EXCERPT PROVIDED –

---

While their refined model appeared to work better at identifying their previously misclassified Pothos plant, its performance for identifying Succulent was negatively impacted, leading the participants to recognize that the model needed to be more comprehensively tested. This is a common issue in ML practice, in which edits to a single label might affect model performance for other labels.
In this example, collaboration contributed to group awareness of the model failure, discussion and ideas for the cause of the misclassification, and coordinated data collection efforts, positively contributing to participants’ discovery and reasoning about gaps in their dataset.
6.4 DDP3: Balancing Datasets
We designed Co-ML to encourage the creation of balanced datasets by displaying sample counts throughout the interface, such as when users add images via the camera or review their datasets in the training dashboard. Our intention was for learners to use this information to identify if there were fewer samples for particular labels, and to ultimately create datasets with a similar number of samples for each label. Instead, we observed that while some teams initially set targets for equally distributed data collection across labels, teams ultimately took a more reactive approach, attending to specific labels based on model evaluation results. In fact, some groups intentionally created skewed datasets to improve performance for underperforming labels.
Figure
11 reports the percent distribution of training and testing samples for each label within a project. First, these plots reveal differences in sampling among training data; for example, Team Plants had fewer Cactus (7.5%) and Orchid (8.7%) images relative to other labels in their project. Additionally, we observed differences between training and testing efforts; while training samples were more equally distributed for Team Makeup, the distribution was less equal for their testing data, with Glossier and Neutrogena accounting for a smaller amount of their overall testing data (9.2% and 5%, respectively). In this section, we describe why these differences emerged as a result of decisions learners made about which labels to add data to.
An example of shifting away from equally distributed training data was observed with Team Makeup. While the team originally decided to add 100 images for each label, they soon realized this was a sub-optimal strategy because the model had more difficulty identifying some labels versus others. In response, their team only add data to labels their model did not work as well for:
We first decided to have a set number of photos to add for each label—100 for each label just as a base point. But then afterward, we realized that that was not the best way to go about it because [for] some objects, the model had more difficulties identifying than others. And, so we ended up just taking more photos for the ones that were difficult to classify.
The strategy to add mostly to labels with lower classification accuracy was also taken on by Teams Plants and Fashion, who both described this strategy as attending to “equity over equality.” Participant Plants-P-1 shared that, “My team really value[s] the mindset of equity over equality when it came to training labels. So once we realize that one label was working most of the time, or even working 100% of the time, we wanted to focus on the labels that maybe were not working as much and that really helped us.” They determined they needed more data for leafy green plants compared with their only flower label, a white and purple orchid plant; their orchid label represented 8.7% of their total training data, compared with their Pothos label, which had 29.7%. Because the orchid plant was visually distinct from the other labels, and the model was consistently able to classify it correctly, the team members turned their attention to labels that were not performing as well, as described by Plants-P2: “Our orchid label had a lot less data than anything else because it was so different than all the other plants, and so the model was able to recognize it with a lot less data than the other plants that were all kind of green and similar shapes.” Likewise, Team Fashion described how more data was needed for brand logos that looked visually similar to one another compared with those that were unique and easier for the model to identify.

---

Entries from a collection:

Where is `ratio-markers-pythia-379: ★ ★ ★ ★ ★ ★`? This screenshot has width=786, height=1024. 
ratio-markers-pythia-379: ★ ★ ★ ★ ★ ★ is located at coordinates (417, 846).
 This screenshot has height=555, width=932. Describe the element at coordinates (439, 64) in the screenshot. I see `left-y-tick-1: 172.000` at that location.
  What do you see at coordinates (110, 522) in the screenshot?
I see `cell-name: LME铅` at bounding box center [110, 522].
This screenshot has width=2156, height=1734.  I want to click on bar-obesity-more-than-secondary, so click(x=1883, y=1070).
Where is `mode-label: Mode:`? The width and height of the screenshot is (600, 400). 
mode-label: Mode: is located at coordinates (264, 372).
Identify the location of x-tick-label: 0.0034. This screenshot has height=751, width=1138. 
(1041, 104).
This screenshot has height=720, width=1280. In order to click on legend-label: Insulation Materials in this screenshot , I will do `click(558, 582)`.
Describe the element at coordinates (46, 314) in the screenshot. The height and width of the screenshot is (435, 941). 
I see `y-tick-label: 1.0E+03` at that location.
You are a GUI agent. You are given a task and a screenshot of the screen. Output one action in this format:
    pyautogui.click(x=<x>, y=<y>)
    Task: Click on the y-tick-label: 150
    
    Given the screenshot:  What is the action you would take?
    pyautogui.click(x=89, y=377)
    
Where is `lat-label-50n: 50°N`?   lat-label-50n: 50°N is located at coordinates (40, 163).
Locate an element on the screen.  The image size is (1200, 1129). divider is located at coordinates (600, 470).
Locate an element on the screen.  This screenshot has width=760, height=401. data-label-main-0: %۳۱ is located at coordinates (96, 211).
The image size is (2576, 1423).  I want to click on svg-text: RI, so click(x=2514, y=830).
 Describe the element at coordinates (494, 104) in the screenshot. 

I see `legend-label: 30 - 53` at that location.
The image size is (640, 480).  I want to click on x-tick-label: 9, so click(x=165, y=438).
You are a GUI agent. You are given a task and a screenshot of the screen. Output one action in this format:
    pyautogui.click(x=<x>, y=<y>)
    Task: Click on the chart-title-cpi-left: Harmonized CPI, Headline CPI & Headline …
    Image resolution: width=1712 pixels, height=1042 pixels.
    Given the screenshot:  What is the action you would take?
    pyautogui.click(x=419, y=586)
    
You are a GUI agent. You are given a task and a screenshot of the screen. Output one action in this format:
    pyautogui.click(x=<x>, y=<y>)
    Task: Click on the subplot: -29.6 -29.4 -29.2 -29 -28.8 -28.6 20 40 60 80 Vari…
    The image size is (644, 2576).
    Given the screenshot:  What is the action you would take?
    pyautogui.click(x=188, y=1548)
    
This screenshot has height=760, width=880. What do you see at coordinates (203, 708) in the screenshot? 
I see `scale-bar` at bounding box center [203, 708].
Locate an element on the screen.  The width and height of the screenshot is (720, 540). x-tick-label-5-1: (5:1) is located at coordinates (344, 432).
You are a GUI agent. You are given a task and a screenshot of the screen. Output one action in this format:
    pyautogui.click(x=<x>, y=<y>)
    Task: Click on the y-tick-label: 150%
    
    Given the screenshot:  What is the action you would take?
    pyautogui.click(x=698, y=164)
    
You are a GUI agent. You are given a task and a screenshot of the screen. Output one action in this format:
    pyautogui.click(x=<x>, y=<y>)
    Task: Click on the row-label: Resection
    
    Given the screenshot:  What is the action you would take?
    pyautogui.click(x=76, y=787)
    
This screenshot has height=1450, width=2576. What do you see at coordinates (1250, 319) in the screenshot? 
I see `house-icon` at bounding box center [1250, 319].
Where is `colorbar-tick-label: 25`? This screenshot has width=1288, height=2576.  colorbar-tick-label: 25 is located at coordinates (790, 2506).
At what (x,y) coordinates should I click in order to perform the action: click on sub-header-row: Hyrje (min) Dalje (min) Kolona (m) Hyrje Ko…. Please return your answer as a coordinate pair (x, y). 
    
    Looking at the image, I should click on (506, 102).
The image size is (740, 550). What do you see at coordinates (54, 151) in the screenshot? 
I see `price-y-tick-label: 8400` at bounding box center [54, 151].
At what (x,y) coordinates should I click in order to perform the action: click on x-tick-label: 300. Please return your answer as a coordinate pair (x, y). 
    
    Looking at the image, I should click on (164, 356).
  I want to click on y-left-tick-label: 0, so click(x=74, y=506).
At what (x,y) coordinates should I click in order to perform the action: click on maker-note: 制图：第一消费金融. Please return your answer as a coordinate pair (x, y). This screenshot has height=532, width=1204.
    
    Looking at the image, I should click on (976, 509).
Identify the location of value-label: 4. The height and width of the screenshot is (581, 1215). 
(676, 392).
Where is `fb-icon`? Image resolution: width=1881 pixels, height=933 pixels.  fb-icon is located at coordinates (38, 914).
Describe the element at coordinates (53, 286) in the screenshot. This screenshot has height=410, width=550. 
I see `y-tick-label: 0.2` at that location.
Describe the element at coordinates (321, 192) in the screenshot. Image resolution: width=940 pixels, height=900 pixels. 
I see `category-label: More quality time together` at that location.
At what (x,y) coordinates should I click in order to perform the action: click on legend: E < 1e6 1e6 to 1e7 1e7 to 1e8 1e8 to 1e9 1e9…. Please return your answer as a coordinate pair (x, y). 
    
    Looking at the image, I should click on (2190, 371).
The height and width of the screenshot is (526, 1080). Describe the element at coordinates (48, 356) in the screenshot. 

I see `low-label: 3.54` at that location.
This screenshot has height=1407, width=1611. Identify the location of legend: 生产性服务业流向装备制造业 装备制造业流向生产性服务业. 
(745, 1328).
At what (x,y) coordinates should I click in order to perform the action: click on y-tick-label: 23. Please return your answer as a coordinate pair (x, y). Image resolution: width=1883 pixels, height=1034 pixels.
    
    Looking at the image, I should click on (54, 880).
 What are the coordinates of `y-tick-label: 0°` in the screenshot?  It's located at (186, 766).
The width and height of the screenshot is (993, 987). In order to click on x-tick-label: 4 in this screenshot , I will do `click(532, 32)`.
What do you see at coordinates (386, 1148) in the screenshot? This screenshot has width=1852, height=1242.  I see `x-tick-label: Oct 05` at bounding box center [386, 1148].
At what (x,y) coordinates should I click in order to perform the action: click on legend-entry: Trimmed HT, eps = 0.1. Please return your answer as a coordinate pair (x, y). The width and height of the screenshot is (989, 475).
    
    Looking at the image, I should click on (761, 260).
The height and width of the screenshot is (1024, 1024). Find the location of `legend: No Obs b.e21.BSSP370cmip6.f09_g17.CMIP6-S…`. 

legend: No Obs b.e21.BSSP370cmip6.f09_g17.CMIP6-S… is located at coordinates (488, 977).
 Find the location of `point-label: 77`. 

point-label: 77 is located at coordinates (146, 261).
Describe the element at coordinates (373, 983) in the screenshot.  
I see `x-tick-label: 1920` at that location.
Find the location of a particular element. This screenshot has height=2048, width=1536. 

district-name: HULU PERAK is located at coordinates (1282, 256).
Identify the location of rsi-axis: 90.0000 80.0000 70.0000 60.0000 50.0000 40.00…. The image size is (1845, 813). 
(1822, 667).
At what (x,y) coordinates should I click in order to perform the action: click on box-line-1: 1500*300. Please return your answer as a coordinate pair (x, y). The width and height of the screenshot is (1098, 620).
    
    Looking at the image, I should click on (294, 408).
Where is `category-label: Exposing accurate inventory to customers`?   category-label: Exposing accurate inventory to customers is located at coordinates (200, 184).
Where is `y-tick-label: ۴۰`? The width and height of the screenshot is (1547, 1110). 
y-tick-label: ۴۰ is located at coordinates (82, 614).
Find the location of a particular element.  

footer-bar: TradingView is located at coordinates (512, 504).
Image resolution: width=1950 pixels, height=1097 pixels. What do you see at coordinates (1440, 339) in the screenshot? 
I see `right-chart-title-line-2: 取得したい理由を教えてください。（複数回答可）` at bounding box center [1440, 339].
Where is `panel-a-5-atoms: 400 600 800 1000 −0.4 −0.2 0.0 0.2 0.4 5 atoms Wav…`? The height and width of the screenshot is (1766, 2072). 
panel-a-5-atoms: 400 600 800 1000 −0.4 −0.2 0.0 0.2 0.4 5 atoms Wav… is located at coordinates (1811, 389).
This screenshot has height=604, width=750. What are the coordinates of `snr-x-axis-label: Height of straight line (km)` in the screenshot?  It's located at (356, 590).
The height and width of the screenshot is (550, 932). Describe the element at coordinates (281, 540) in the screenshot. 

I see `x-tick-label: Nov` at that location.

---

PROBLEMS AND TASKS –
1) Show each line of the entries that contains the string "ratio".
2) Resume the passage on balancing datasets, picking up right after its last sentence.
The text and the entries are independent of each other.

ANSWERS FOR EACH ITEM –
1)
Where is `ratio-markers-pythia-379: ★ ★ ★ ★ ★ ★`? This screenshot has width=786, height=1024. 
ratio-markers-pythia-379: ★ ★ ★ ★ ★ ★ is located at coordinates (417, 846).

2)
Thus, by attending to model performance, participants wrestled with the machine learnability of individual classes, ultimately prioritizing adding more data to underperforming labels over having more evenly distributed class balance.
6.5 DDP4: Inspecting for Data Quality
Participants discovered and interrogated data quality issues by reasoning about misclassifications that surfaced in the testing interface of Co-ML. Misclassifications were largely project-specific, stemming from the unique qualities of the objects used in their data. To illustrate how collaboration played a role in how teams resolved data quality issues, we provide an in-depth description of a debugging scenario faced by Team Fashion, followed by a comparison of how this group’s approach was reflected across other teams.
6.5.1 Vignette: Resolving Data Quality Issues.
Team Fashion designed an application to help consumers learn about the sustainability of different clothing brands, creating a model that could identify five common brands and display a sustainability rating from 1 to 5 (using data from Good On You [
82]), along with suggestions for second-hand shopping or more sustainable alternatives. Their data incorporated photos of physical garments they owned as well as images from the Internet of different colored clothing.
Initially, members of Team Fashion captured images where each article of clothing was fully visible, but they quickly transitioned to taking more close-up shots of the brand logos themselves. This change in strategy came about because of the model’s low accuracy when testing, leading the team to look for issues in their dataset using the training and testing dashboards in Co-ML. Inspecting their test data led them to discover a pattern of reflective artifacts in images of Internet search results they photographed from a laptop screen (Figure
12). This problem was first brought up by participant Fashion-P2 based on a testing result—in response, the team examined the training data for similar patterns, hypothesizing that, “Maybe it [the model] was associating whatever has reflections with that brand that had that [reflections] in the training data.” After identifying and discussing the issue together, they then removed approximately 20 images from their training data, across three of their labels, as shown in Figure
12.
In our post-camp debriefs, Fashion-P1 described their team’s debugging process as follows:
I think we each kind of gave different insights. We all kind of contributed to it. We were just looking at it [the training data] on our individual iPad’s. But then as we kept studying the failure cases, I think each of us came up with, like, “Oh, this could be a reflection,” or, “Oh, this could be like this color”... We came up with a couple more theories...[and] the two main ones that we all kind of came to a conclusion on [were] after seeing our individual testing data and confirming that...this seems to be like a pattern in all of them.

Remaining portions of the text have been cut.